Dr. Chatterjee received his Bachelor’s and Master’s degree from the Indian Statistical Institute, Calcutta and a Ph.D. in statistics from the University of Washington, Seattle in 1999. He served as Chief of the Biostatistics Branch of the Division of Cancer Epidemiology and Genetics (DCEG), National Cancer Institute (NCI) for almost eight years. Dr. Chatterjee now serves as a Bloomberg Distinguished Professor at the Johns Hopkins University with joint appointments at the Bloomberg School of Public Health (Biostatistics) and the School of Medicine (Oncology). He remains a Special Volunteer with DCEG.
Dr. Chatterjee's research focuses on a diverse set of quantitative issues that arise in design, analysis, interpretation and public health translation of modern molecular and genetic epidemiologic studies. He has made methodological contributions in cutting-edge topics such as analysis of genetic associations and gene-environment interactions, modeling etiologic heterogeneity by disease subtypes and development of models for risk prediction. He has played key roles in design and analysis of genome-wide association studies of various cancers with a particular emphasis on smoking related sites, such as lung and bladder. He is an active mentor for a number of Fellows and junior investigators and provides guidance for many ongoing projects in various areas such as risk-modeling, gene-environment interaction, design and analysis of studies that use next-generation sequencing.
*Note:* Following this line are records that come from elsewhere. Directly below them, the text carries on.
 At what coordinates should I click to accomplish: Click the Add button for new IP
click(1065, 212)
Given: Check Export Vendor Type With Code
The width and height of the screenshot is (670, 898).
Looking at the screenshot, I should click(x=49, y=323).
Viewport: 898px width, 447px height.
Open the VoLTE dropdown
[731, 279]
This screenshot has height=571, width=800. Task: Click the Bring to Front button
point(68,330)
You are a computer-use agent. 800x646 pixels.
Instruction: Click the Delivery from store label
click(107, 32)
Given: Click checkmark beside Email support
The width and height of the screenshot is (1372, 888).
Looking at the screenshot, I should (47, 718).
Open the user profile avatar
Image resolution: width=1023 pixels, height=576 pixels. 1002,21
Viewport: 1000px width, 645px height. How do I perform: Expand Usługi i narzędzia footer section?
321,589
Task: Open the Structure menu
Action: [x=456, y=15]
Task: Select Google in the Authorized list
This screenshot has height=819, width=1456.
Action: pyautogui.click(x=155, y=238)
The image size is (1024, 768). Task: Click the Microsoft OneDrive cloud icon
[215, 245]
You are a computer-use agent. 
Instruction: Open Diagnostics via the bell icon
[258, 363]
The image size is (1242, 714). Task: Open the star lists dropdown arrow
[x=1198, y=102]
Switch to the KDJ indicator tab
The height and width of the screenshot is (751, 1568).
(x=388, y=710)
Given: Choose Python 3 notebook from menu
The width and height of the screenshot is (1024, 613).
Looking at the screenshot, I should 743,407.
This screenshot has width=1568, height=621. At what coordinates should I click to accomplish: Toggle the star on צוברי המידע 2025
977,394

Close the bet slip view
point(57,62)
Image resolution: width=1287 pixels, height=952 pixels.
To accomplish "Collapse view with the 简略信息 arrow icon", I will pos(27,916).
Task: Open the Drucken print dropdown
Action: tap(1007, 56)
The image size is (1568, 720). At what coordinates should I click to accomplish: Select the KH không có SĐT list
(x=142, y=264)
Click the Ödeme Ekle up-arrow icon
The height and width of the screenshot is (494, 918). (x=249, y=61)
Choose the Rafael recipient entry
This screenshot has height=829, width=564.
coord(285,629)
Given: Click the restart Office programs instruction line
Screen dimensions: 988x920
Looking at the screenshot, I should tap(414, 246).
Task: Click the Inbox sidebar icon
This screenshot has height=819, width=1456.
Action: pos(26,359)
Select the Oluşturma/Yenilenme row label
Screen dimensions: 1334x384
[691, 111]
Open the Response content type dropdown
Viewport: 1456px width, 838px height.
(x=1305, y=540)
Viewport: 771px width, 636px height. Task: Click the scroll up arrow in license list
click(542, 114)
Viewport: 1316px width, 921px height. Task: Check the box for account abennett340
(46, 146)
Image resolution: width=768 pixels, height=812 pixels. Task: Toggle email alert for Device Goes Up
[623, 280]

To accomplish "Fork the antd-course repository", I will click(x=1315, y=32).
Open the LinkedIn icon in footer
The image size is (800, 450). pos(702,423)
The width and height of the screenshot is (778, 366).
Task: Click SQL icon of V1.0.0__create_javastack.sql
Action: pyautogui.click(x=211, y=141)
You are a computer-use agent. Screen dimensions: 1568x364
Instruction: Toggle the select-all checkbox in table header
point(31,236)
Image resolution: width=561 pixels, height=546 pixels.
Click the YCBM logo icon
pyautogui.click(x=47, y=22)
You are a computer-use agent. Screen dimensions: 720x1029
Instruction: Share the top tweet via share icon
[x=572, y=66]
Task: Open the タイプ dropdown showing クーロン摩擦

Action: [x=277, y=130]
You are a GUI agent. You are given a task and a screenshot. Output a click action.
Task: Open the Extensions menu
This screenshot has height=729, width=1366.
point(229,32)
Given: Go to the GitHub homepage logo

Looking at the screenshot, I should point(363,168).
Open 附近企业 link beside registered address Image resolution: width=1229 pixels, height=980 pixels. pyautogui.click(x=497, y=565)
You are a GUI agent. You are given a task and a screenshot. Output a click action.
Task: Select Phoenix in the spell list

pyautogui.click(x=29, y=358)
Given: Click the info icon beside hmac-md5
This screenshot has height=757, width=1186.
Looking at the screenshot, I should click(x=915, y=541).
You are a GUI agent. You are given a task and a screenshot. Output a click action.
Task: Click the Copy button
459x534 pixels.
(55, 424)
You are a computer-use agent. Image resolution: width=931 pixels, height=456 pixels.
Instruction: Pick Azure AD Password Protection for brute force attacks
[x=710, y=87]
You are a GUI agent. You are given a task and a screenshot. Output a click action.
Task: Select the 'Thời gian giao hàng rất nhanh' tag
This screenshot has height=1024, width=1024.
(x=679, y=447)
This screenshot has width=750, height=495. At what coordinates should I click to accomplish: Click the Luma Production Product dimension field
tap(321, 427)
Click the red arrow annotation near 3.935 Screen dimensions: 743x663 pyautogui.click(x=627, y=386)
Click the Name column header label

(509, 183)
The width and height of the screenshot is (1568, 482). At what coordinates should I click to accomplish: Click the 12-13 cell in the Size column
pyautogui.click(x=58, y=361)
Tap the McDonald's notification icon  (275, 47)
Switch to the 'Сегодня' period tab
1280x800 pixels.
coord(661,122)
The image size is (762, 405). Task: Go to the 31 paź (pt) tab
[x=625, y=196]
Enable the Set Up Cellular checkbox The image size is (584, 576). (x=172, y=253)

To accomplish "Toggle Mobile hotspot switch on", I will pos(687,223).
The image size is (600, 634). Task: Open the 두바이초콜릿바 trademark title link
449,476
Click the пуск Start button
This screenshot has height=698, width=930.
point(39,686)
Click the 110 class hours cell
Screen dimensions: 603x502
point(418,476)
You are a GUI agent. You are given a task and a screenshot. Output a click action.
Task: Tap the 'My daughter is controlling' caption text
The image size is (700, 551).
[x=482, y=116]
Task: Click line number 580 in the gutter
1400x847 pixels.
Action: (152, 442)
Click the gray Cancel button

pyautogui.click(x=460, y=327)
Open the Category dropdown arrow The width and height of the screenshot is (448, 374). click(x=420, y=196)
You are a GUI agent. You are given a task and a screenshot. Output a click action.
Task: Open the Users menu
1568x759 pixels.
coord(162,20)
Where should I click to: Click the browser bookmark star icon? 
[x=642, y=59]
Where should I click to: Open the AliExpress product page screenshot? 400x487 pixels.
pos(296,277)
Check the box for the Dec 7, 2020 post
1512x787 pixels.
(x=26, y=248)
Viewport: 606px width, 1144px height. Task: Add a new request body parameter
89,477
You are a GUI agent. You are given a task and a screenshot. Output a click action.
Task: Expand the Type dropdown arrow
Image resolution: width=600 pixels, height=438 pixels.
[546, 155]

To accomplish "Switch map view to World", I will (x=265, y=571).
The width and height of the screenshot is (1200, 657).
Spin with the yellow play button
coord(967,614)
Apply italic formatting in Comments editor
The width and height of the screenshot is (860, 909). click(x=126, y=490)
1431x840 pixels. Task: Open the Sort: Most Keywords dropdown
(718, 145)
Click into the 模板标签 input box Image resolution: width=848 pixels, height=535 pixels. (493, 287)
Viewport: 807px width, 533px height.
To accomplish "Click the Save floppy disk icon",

He is an elected Fellow of the American Statistical Association (2008), an elected member of the American Epidemiologic Society (2012) and is the recipient of numerous national and international awards, including the Mortimer Spiegelman Award (2010) for outstanding contribution to public health statistics, the Snedecor Award (2011) for significant contribution to theory of Biometry and the notable COPSS President’s award (2011) jointly sponsored by five major statistical societies to recognize the outstanding contribution by a young statistician.
- CBRM - An R package for testing Calibration of Binary Risk Model using different goodness-of-fit statistics
- CGEN - An R package for genetic analysis of case-control data.
- KinCohort - A MATLAB software package for likelihood-based analysis of kin-cohort data.
- MultAssoc - A MATLAB software package for test of association of a disease with a group of SNPs after accounting for their interaction with another group of SNPs or environmental exposures.
- SAS macro for haplotype analysis of case-control studies
- Integrated Power Calculation Tool
- ASSET - An R package for subset-based association analysis of heterogeneous traits and subtypes.